Steel City Project Converts Gasoline Cars to Run on Electricity: Scientific American

Steel City Project Converts Gasoline Cars to Run on Electricity
ChargeCar aims to create a kit that makes it easy for local auto shops to convert conventional cars to electric.

By Saqib Rahim and Climatewire
Instead of selling pricey new vehicles, the ChargeCar team wants to create a kit that makes it easy for local auto shops to convert gasoline cars to run on electricity.
PITTSBURGH -- Chuck Wichrowski remembers the first car he ever worked on, when he was just a college graduate and knew nothing about cars: His wife's 1970 Chevy Nova.
The second? A 1964 Studebaker Wagonaire.

"I just sort of applied the college model, which is: You look the things up, you get a book, and then you do it," Wichrowski said.

As the years rolled by, Wichrowski put his wrench to the cars that drove the Steel City through its industrial heyday. But times have changed in Pittsburgh, and while he still runs Baum Boulevard Automotive, his customers have moved on to mostly foreign cars, and increasingly, hybrids.
Wichrowski used to run two gas stations, and he knows electric-drive cars need less maintenance than the gas-driven ones.
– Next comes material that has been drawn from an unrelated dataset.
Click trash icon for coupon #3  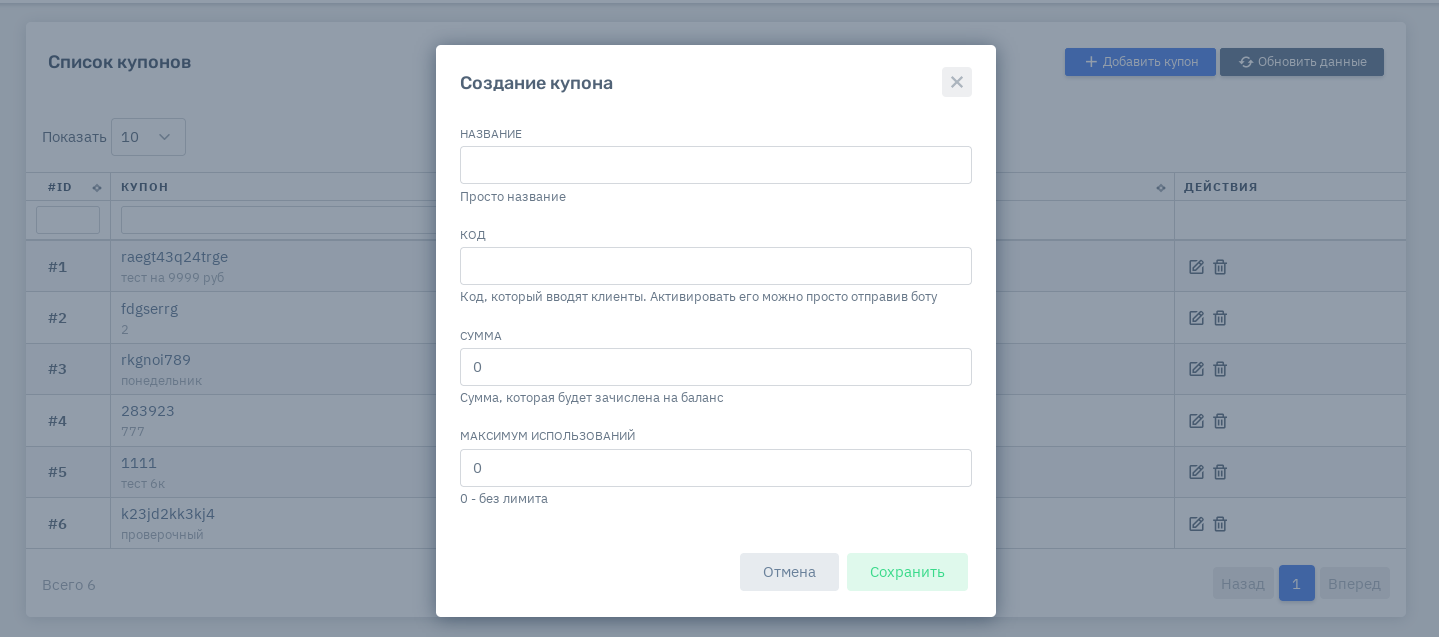[x=1220, y=369]
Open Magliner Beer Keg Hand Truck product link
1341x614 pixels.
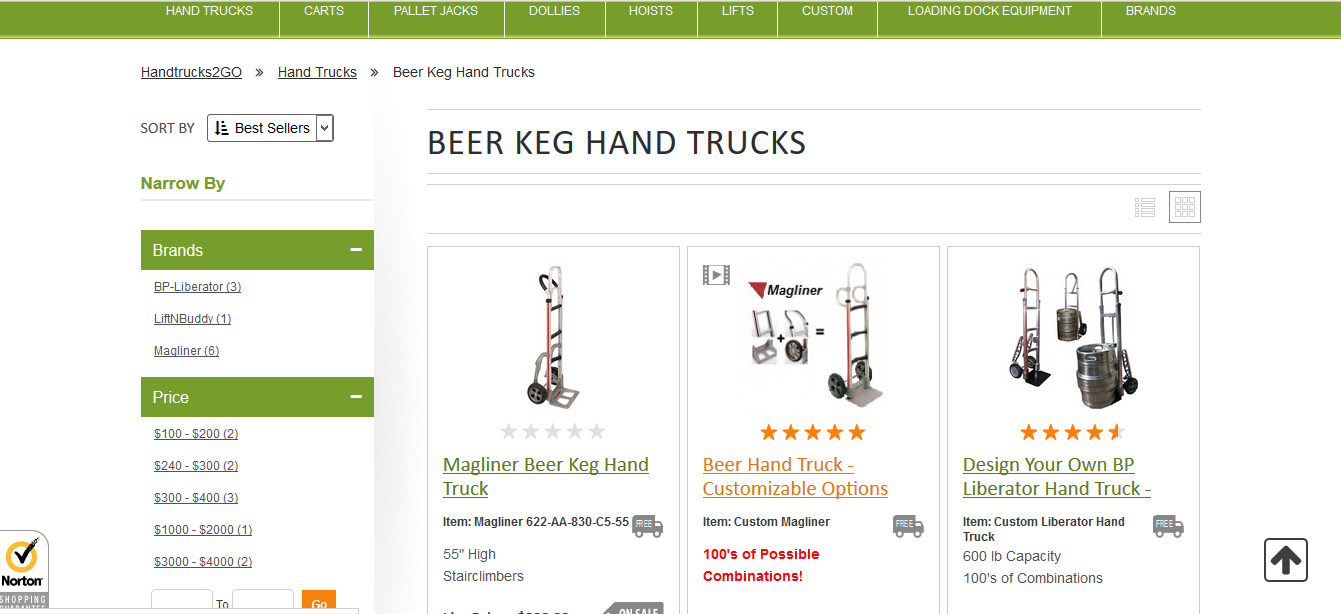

Yet he has loaned a mechanic to a local university to help it design electric cars for regular Pittsburghers, and he thinks his shop can cash in if the future really is electric.
And for the team at Carnegie Mellon University, which is designing cars to get residents to work without burning a pint of gas or even wasting an electron, the future of electric cars is Pittsburgh.
Designers of the ChargeCar project say that instead of selling pricey new vehicles, they want to create a kit that makes it easy for local auto shops like Wichrowski's to convert a gasoline car to run on electricity.